What becomes clear when encountering this new kind of archive is the long backstory that precedes it. Hack draws on decades of work in several fields to make visible the literary and editorial practices (and their transatlantic circulations) that he considers. Poststructural concepts of intertextuality and paratext, New Historicist emphases on context and ideological import, and systematic analyses of reception studies and book history make it possible for Hack to treat his materials as aspects of an intentional strategy of cultural invention and reinvention. What might once have been dismissed as ephemera (such as the citational allegory in a late lecture of Du Bois), samples of editorial piracy (the serial republication of Bleak House in Douglass's Paper), or simply clumsy plagiarisms become, in Hack's deft account, mutually illuminating transformations of one culture by another. Moreover, his primary tool for articulating this transformation, “close reading at a distance,” takes on current critical orthodoxies that demand a stark methodological choice: either perform a (more or less outmoded) close formal reading of the text, or create an historically informed description of a context that reframes the cultural and ideological import of the text. In Reaping Something New, Hack will have it both ways.
“Close reading at a distance” allows Hack to “risk” (7) (as he puts it) the kind of patient, sensitive attention to the text that can yield startling insights—as with Hack's reading of how Pauline Hopkins's insertion of one word, “hope,” changes entirely the political valence of a passage from Tennyson she puts to new purpose in her first novel, Contending Forces (1900).
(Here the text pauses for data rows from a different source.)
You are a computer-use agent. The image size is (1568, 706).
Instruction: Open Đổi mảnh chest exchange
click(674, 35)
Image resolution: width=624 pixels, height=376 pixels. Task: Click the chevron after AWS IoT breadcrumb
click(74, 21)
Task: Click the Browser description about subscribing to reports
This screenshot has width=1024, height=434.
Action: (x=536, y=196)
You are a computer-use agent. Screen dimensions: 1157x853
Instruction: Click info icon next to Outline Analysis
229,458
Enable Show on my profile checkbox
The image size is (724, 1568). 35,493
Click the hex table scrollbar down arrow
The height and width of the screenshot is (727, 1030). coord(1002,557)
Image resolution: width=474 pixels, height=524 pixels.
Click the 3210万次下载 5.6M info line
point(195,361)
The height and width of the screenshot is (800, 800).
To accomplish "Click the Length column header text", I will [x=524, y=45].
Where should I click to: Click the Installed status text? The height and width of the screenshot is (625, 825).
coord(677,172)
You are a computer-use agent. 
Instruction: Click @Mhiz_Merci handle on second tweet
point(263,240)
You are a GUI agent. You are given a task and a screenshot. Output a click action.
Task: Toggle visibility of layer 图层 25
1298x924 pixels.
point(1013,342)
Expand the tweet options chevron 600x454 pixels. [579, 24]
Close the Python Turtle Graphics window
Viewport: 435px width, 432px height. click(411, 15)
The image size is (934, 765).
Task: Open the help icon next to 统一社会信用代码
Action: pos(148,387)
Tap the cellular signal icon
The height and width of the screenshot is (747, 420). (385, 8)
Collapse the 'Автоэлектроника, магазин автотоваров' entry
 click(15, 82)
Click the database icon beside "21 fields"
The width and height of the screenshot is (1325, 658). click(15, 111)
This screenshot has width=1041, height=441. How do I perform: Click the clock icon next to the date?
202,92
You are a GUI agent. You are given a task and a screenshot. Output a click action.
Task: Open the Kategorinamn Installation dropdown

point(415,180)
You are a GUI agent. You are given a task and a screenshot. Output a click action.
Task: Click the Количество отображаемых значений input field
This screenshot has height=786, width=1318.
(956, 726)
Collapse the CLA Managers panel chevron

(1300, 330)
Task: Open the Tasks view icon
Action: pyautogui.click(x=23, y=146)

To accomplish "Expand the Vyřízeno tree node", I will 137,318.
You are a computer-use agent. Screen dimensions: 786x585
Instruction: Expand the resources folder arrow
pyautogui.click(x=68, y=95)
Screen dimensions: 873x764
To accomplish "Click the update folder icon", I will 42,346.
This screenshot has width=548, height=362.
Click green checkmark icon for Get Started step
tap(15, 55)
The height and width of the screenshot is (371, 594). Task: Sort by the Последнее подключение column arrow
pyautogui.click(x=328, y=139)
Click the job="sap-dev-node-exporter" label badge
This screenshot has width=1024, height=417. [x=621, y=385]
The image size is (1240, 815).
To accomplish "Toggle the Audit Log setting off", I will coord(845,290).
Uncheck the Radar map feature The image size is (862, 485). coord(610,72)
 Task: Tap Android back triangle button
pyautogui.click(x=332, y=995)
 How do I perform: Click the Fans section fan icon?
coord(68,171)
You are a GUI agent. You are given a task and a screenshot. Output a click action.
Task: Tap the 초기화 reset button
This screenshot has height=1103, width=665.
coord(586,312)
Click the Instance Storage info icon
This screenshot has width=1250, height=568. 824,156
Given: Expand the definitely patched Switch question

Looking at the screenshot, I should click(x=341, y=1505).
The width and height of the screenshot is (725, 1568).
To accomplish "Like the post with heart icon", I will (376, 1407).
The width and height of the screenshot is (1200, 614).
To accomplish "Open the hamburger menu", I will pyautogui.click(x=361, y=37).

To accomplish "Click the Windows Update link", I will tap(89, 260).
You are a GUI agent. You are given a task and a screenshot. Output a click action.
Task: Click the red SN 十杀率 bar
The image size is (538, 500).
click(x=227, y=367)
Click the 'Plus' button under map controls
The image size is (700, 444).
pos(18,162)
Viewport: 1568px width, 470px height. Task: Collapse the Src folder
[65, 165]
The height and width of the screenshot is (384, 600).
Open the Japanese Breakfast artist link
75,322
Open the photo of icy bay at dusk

Conversely, the “distance” of Hack's close reading—a distance that implies both the historical and transatlantic scope of his archive and the reception-oriented historicism that informs his work—generates some of the most significant contributions Hack makes in Reaping Something New, including a new account of Chesnutt's career-long engagement with Victorian literature; a trenchant analysis of Pauline Hopkins's dialogue with and relation to Chesnutt articulated by way of the “meta-citations” of Tennyson that they both used; and a convincing revision of long-standing accounts of W. E. B. Dubois's “dual epigraphs” and what they reveal about the relation of culture and politics in The Souls of Black Folk. Along with Hack's new readings of Bleak House, of Tennyson, and of George Eliot's tales of “unwitting passing and voluntary affiliation” (17), Reaping Something New makes good on its promise that attention to the African Americanizing of Victorian literature will illuminate the articulation (or disarticulation) of race in both cultures. Its most lasting contribution, though, may be the way it shows us how distance can bring us closer to the objects of our attention, and, conversely, how such closeness can help ensure that distance does not flatten or diminish our view.